A sequence is just what is sounds like: one or more nodes, listed one after the other, separated by at least one whitespace character. A sequence matches the input if the input contains matches for each of the sequence’s nodes, in order.

For example, here’s a grammar that matches an optional word followed by two more required words:

hamlet.peg
grammar Hamlet
  root  <-  "not "? "to be"

The sequence here is formed of two nodes: "not "? and "to be". Here’s the resulting parses of the possible inputs:

require('./hamlet').parse('to be')
   == { text: 'to be',
        offset: 0,
        elements: 
         [ { text: '', offset: 0, elements: [] },
           { text: 'to be', offset: 0, elements: [] } ] }

require('./hamlet').parse('not to be')
   == { text: 'not to be',
        offset: 0,
        elements: 
         [ { text: 'not ', offset: 0, elements: [] },
           { text: 'to be', offset: 4, elements: [] } ] }

require('./hamlet').parse('or not to be')
Error: Line 1: expected "to be"
or not to be
^

Labelled nodes

Sequences have a special property: their child nodes can be labelled. You can explicitly add a label to any item within a sequence, and cross-references are implicitly labelled with the name of the reference. For example, take the following example that matches documents that look like {'abc' => 123}:

hash.peg
grammar Hash
  object  <-  "{" string " => " number:[0-9]+ "}"
  string  <-  "'" [^']* "'"

The object rule is a sequence containing five children:

The string node is a reference to another rule, and number:[0-9]+ is a labelled expression that matches one or more digits. These two children create labelled nodes in the output:

tree = require('./hash').parse("{'foo' => 36}")

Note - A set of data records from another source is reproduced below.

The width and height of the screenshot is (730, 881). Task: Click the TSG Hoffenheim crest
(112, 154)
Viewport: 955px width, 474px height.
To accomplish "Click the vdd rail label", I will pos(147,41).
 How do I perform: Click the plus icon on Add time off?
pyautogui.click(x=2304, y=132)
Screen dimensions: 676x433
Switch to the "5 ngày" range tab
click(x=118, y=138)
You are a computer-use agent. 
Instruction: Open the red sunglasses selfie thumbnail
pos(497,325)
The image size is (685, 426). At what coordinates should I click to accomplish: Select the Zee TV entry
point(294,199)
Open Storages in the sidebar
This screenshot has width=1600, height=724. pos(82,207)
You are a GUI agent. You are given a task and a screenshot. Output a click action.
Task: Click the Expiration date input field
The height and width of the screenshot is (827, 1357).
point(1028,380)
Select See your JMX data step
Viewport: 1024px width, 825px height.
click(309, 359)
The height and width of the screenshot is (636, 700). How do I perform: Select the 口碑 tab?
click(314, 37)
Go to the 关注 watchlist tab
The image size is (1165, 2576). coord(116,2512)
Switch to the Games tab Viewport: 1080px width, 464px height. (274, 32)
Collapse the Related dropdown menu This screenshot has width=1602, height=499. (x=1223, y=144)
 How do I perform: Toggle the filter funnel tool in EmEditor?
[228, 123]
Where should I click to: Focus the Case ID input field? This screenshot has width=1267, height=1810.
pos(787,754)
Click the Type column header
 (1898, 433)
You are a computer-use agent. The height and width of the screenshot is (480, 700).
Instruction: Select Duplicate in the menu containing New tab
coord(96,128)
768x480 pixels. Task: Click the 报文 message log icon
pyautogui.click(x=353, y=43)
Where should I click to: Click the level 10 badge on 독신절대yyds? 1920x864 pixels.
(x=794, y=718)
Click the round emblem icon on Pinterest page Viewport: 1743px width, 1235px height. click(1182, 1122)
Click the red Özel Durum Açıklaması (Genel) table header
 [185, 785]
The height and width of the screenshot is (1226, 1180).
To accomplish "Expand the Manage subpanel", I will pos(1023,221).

   == { text: '{\'foo\' => 36}',
        offset: 0,
        elements: 
         [ { text: '{', offset: 0, elements: [] },
           { text: '\'foo\'', offset: 1, elements: [...] },
           { text: ' => ', offset: 6, elements: [] },
           { text: '36', offset: 10, elements: [...] },
           { text: '}', offset: 12, elements: [] } ],
        string: 
         { text: '\'foo\'', offset: 1, elements: [...] },
        number: 
         { text: '36', offset: 10, elements: [...] } }

tree.string.text
   == "'foo'"

tree.number.text
   == "36"

Here we see that tree.string is the same as tree.elements[1], and tree.number is the same as tree.elements[3]. These labels make it much easier to navigate the tree and help keep your code readable.